Task -
Whether an entry is long or short, retype it exactly.
━━━━━━━━━━
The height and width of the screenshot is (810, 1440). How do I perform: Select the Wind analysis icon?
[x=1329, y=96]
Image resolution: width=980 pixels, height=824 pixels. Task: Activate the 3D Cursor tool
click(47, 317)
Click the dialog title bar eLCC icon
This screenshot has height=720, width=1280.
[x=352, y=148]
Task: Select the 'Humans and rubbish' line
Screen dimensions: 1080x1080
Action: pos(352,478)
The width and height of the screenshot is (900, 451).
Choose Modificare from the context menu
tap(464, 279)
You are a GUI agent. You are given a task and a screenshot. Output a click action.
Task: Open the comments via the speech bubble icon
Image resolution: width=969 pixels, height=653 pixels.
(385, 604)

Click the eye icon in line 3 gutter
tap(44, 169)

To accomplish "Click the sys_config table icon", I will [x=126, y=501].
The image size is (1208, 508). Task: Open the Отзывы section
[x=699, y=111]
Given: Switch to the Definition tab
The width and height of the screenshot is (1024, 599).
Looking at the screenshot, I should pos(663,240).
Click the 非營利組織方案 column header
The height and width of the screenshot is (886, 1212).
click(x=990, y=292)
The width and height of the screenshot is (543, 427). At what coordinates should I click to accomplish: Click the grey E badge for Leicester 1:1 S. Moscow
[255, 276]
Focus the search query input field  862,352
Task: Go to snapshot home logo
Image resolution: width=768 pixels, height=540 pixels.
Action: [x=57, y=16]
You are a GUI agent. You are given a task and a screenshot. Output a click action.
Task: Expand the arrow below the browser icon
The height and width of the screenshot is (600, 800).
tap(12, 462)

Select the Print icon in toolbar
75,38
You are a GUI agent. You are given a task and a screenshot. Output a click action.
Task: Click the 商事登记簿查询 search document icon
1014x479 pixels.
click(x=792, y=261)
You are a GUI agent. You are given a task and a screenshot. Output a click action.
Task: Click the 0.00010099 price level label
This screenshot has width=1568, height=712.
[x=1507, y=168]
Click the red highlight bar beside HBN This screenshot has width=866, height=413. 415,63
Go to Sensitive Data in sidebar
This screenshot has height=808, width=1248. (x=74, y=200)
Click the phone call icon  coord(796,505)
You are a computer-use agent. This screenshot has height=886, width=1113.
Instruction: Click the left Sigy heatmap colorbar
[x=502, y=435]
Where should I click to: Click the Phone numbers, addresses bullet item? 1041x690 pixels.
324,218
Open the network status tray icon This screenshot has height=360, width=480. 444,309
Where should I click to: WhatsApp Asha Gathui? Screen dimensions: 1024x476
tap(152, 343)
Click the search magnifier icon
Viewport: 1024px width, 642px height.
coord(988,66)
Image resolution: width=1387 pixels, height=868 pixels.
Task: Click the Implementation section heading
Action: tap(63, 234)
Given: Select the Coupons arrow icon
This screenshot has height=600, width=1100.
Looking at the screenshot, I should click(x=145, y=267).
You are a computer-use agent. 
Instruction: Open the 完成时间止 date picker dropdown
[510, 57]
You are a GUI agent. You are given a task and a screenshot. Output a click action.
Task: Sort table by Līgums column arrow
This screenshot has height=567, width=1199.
━━━━━━━━━━
Written response -
The height and width of the screenshot is (810, 1440). How do I perform: Select the Wind analysis icon?
[x=1329, y=96]
Image resolution: width=980 pixels, height=824 pixels. Task: Activate the 3D Cursor tool
click(47, 317)
Click the dialog title bar eLCC icon
This screenshot has height=720, width=1280.
[x=352, y=148]
Task: Select the 'Humans and rubbish' line
Screen dimensions: 1080x1080
Action: pos(352,478)
The width and height of the screenshot is (900, 451).
Choose Modificare from the context menu
tap(464, 279)
You are a GUI agent. You are given a task and a screenshot. Output a click action.
Task: Open the comments via the speech bubble icon
Image resolution: width=969 pixels, height=653 pixels.
(385, 604)

Click the eye icon in line 3 gutter
tap(44, 169)

To accomplish "Click the sys_config table icon", I will [x=126, y=501].
The image size is (1208, 508). Task: Open the Отзывы section
[x=699, y=111]
Given: Switch to the Definition tab
The width and height of the screenshot is (1024, 599).
Looking at the screenshot, I should pos(663,240).
Click the 非營利組織方案 column header
The height and width of the screenshot is (886, 1212).
click(x=990, y=292)
The width and height of the screenshot is (543, 427). At what coordinates should I click to accomplish: Click the grey E badge for Leicester 1:1 S. Moscow
[255, 276]
Focus the search query input field  862,352
Task: Go to snapshot home logo
Image resolution: width=768 pixels, height=540 pixels.
Action: [x=57, y=16]
You are a GUI agent. You are given a task and a screenshot. Output a click action.
Task: Expand the arrow below the browser icon
The height and width of the screenshot is (600, 800).
tap(12, 462)

Select the Print icon in toolbar
75,38
You are a GUI agent. You are given a task and a screenshot. Output a click action.
Task: Click the 商事登记簿查询 search document icon
1014x479 pixels.
click(x=792, y=261)
You are a GUI agent. You are given a task and a screenshot. Output a click action.
Task: Click the 0.00010099 price level label
This screenshot has width=1568, height=712.
[x=1507, y=168]
Click the red highlight bar beside HBN This screenshot has width=866, height=413. 415,63
Go to Sensitive Data in sidebar
This screenshot has height=808, width=1248. (x=74, y=200)
Click the phone call icon  coord(796,505)
You are a computer-use agent. This screenshot has height=886, width=1113.
Instruction: Click the left Sigy heatmap colorbar
[x=502, y=435]
Where should I click to: Click the Phone numbers, addresses bullet item? 1041x690 pixels.
324,218
Open the network status tray icon This screenshot has height=360, width=480. 444,309
Where should I click to: WhatsApp Asha Gathui? Screen dimensions: 1024x476
tap(152, 343)
Click the search magnifier icon
Viewport: 1024px width, 642px height.
coord(988,66)
Image resolution: width=1387 pixels, height=868 pixels.
Task: Click the Implementation section heading
Action: tap(63, 234)
Given: Select the Coupons arrow icon
This screenshot has height=600, width=1100.
Looking at the screenshot, I should click(x=145, y=267).
You are a computer-use agent. 
Instruction: Open the 完成时间止 date picker dropdown
[510, 57]
You are a GUI agent. You are given a task and a screenshot. Output a click action.
Task: Sort table by Līgums column arrow
This screenshot has height=567, width=1199.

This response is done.